第9話 エピローグ
私は一か八かの勝負に出る事をにした。秘密を打ち明けた上で、心も身体も、自分の全てを使って彼をつなぎとめる。
十年ぶりの彼との一夜は、数えきれないくらい繰り返した私の妄想をはるかに上回るもので、私は彼との行為を思う存分堪能した。
でも、それはそれ、本当の勝負はここからだ。
私は奇襲作戦を開始した。
彼に別れを告げ、振り返ることなく駅に向かって歩いた。
駅の改札へと続くエスカレーターに乗る前に彼が私を呼び止めてくれれば、「我奇襲に成功せり」だ。

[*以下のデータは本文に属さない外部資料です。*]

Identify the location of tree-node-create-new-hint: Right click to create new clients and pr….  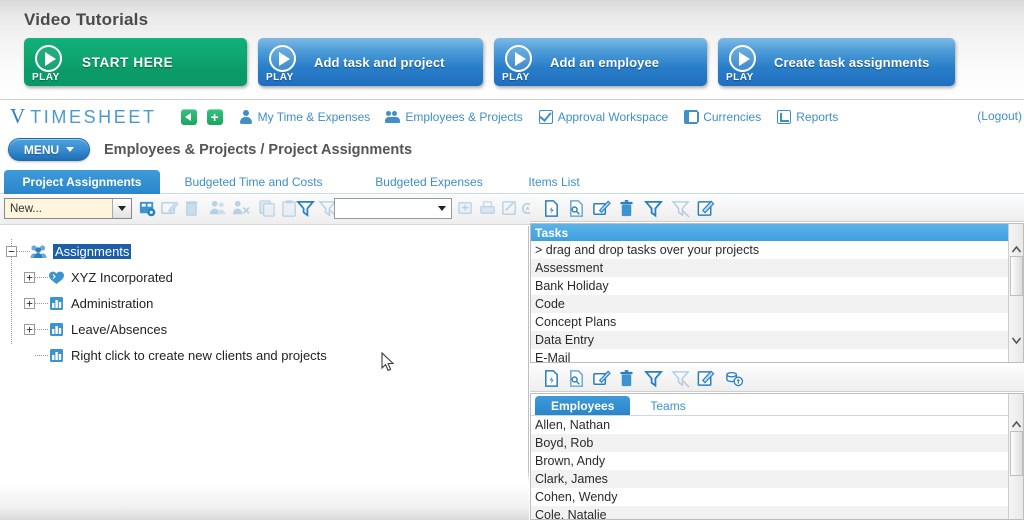
(264, 355).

彼が声をかけてくれなかったら、すかさず次の作戦に移らねばならない。
エスカレーターから取って返して階段を駆け下り、「私たち、もうこれで終わりなの」と叫んで彼を振り向かせ、彼がひるんだらすかさずそのまま抱きつく。
でも、もしここまでやって失敗したらダメージは甚大だ。女としてもう立ち直れないと思う。
どうか、彼が呼び止めてくれますように。
「お願い! 仏様、イエス様、八百万の日本の神様」
私は思いつく限りの神様を総動員し、胸が痛くなるほど祈りながら、前だけを見て歩いていた。